In 1970, Pierre Trudeau’s Canadian government cut diplomatic ties with one government claiming to rule China and recognized another. It’s time to reverse that decision.

Out went a longtime ally, the quasi-democratic Republic of China, based on the island of Taiwan, and in came the nasty tyranny known as the People’s Republic of China under Chairman Mao.

This seemed reasonable from an economic and raison d’état point of view. Though Canadian troops had been at war with Chinese forces only 17 years before in Korea, the People’s Republic of China represented a huge potential market that the Taiwanese did not.

And besides, Trudeau always had a soft spot for leftist dictators, as seen by his coziness with Fidel Castro, Robert Mugabe and Zhou Enlai.

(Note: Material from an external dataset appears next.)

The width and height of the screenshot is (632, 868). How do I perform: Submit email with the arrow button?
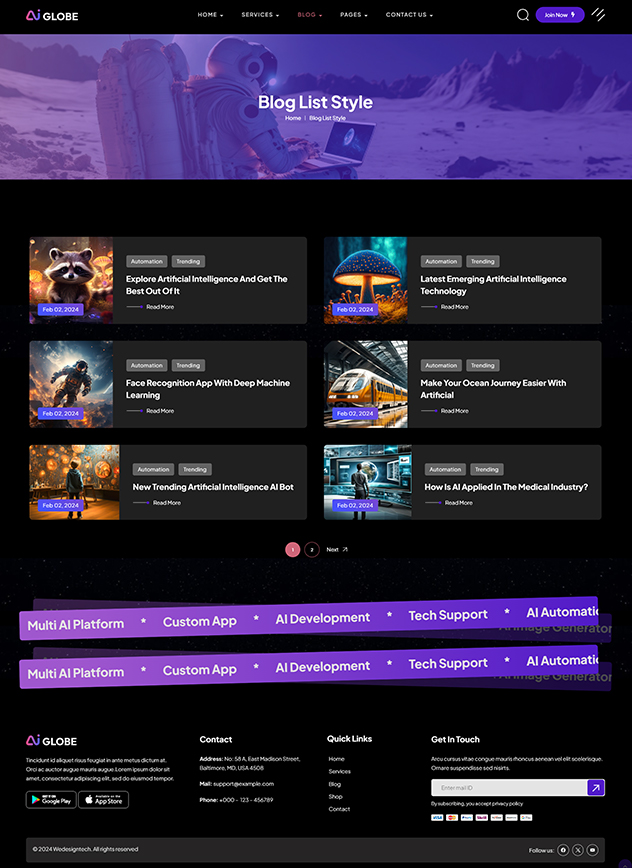click(x=596, y=788)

Canada’s recognition of the Beijing regime led the way to the People’s Republic of China getting a seat on the UN Security Council and a global diplomatic shunning of Taiwan.

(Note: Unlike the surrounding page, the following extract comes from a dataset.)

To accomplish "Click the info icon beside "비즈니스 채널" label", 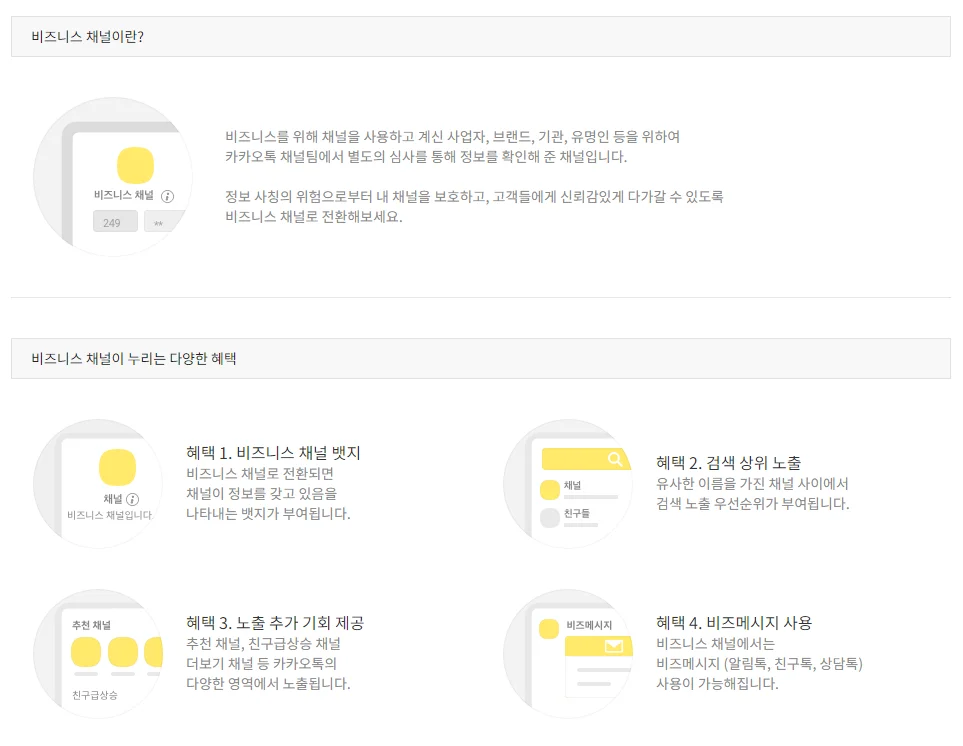I will (168, 196).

Almost 50 years later, Canada and China have reached a crisis in our relations. Despite our present prime minister’s fondness for the country – in 2013 Justin Trudeau praised its “basic dictatorship” for turning around its economy – the Chinese are attempting to bully us into releasing one of their citizens, who we’re holding on a U.S. warrant.

The Chinese have in turn arrested Canadians, levied the death penalty on two, choked our trade in canola and pork, refused to see our diplomats and warned us to cease our “white supremacism” and “actions that undermine the interests of China.”

Canada is in a dilemma. Releasing Huawei Technologies Co. chief financial officer Meng Wanzhou will only encourage China to see us as a country it can shove around lawlessly and with impunity. Keeping her in custody (as our laws require) will invite more Chinese damage to our economy and citizens visiting or living in China.

But there is a solution.

Canada’s balance of trade with China is in a deficit – we import almost three times the value of Chinese goods than we sell into China. We’re China’s eighth largest partner but we run the third largest trade imbalance with it. Goods from China represent 12.7 per cent of Canadian imports but the Chinese market is less than five per cent for Canadian exports.

A trade war would be painful to both sides but undoubtedly China would wince if we were serious in signalling that, when provoked, we fight.

But let’s take this a step further. Since we’re involved in an economic and moral conflict with China, why not do the entirely virtuous thing and withdraw our recognition of this genuinely evil clique in Beijing?

Call our embassy staff, students and business folk back from China, and expel their diplomats, students, money-laundering billionaires and spies.

And then recognize once again the Republic of China on Taiwan. It’s now a true democracy and an industrial powerhouse.

Blood vessels would burst in the foreheads of the gangsters in the Forbidden City, invective would fly against Canada and much of the world would secretly cheer us.

Perhaps other countries – tired of China’s industrial espionage, flouting of trade rules, interference in domestic affairs and racist sinocentrism – would follow our lead.

No Canadian politician has the courage (or perhaps, foolhardiness) to take my advice. But if I were in charge of Canada’s foreign affairs, I would make a well-publicized visit tomorrow to Taipei, the capital of the Republic of China, just to give the “basic dictatorship” some food for thought.

Gerry Bowler is a Canadian historian and a senior fellow with the Frontier Centre for Public Policy.